SOURCE MATERIAL:
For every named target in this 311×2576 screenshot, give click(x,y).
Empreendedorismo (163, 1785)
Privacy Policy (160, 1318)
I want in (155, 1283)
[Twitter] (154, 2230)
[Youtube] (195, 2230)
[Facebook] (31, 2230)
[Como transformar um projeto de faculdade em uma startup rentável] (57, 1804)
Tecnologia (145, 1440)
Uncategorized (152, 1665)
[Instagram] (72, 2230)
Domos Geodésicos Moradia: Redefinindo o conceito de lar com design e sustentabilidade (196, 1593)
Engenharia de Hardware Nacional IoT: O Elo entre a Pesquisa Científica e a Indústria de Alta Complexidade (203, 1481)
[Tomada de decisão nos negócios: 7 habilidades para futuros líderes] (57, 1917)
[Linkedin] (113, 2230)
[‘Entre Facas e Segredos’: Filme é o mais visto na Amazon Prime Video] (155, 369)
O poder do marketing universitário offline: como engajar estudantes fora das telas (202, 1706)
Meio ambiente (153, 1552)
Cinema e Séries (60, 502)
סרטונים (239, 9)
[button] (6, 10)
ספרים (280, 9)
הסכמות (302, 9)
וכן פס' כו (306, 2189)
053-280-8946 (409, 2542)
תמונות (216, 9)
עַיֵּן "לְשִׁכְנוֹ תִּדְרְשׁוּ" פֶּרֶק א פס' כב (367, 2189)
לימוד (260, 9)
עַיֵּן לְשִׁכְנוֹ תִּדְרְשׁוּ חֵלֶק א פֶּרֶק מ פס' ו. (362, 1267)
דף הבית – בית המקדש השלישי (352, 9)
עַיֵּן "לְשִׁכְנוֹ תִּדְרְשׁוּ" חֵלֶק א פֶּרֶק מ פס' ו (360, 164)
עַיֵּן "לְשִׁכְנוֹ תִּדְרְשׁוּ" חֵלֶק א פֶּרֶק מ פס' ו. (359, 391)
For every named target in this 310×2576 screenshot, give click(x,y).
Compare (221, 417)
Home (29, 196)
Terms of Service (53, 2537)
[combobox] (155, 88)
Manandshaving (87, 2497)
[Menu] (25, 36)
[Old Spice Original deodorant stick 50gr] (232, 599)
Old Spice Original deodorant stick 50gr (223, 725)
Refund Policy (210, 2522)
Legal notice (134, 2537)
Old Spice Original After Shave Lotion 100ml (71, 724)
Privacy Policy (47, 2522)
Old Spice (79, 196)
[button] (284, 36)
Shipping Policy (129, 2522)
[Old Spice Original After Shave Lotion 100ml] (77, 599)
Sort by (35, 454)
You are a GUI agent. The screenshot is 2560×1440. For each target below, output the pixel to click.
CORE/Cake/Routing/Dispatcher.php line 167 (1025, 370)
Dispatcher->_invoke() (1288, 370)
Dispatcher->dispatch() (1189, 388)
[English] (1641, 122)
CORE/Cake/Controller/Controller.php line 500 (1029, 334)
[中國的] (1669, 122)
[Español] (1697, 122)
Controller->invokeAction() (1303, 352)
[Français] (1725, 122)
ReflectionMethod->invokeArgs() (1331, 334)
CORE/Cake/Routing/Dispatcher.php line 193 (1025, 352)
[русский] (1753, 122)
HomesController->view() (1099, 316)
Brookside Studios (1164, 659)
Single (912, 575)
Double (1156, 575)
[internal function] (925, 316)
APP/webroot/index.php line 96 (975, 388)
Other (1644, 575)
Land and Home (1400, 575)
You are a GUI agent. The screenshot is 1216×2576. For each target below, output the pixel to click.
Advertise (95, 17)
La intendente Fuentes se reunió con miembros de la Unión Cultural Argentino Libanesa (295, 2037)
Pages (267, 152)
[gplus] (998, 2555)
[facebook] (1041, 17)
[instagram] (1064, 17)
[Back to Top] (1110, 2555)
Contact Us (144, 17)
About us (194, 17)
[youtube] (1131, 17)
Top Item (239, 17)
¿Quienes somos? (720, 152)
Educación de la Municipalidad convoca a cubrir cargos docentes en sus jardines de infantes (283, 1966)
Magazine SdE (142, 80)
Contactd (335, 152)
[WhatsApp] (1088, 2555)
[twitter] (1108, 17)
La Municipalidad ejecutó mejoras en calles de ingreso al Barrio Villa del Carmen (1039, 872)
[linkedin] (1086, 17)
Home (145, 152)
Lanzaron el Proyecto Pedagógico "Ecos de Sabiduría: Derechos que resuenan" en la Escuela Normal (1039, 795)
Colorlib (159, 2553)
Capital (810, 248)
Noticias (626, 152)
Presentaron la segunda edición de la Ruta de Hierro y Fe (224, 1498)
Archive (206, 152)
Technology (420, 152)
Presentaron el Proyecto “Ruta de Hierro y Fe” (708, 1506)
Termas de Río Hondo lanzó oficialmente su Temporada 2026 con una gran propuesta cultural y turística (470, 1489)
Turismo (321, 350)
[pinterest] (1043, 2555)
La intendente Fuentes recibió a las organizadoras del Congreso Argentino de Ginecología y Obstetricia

WORK INSTRUCTION:
In the listing above, please copy exactly the lines from the first through the one that contains "Engenharia de Hardware", and no others.

ANSWER TO THIS TASK:
For every named target in this 311×2576 screenshot, give click(x,y).
Empreendedorismo (163, 1785)
Privacy Policy (160, 1318)
I want in (155, 1283)
[Twitter] (154, 2230)
[Youtube] (195, 2230)
[Facebook] (31, 2230)
[Como transformar um projeto de faculdade em uma startup rentável] (57, 1804)
Tecnologia (145, 1440)
Uncategorized (152, 1665)
[Instagram] (72, 2230)
Domos Geodésicos Moradia: Redefinindo o conceito de lar com design e sustentabilidade (196, 1593)
Engenharia de Hardware Nacional IoT: O Elo entre a Pesquisa Científica e a Indústria de Alta Complexidade (203, 1481)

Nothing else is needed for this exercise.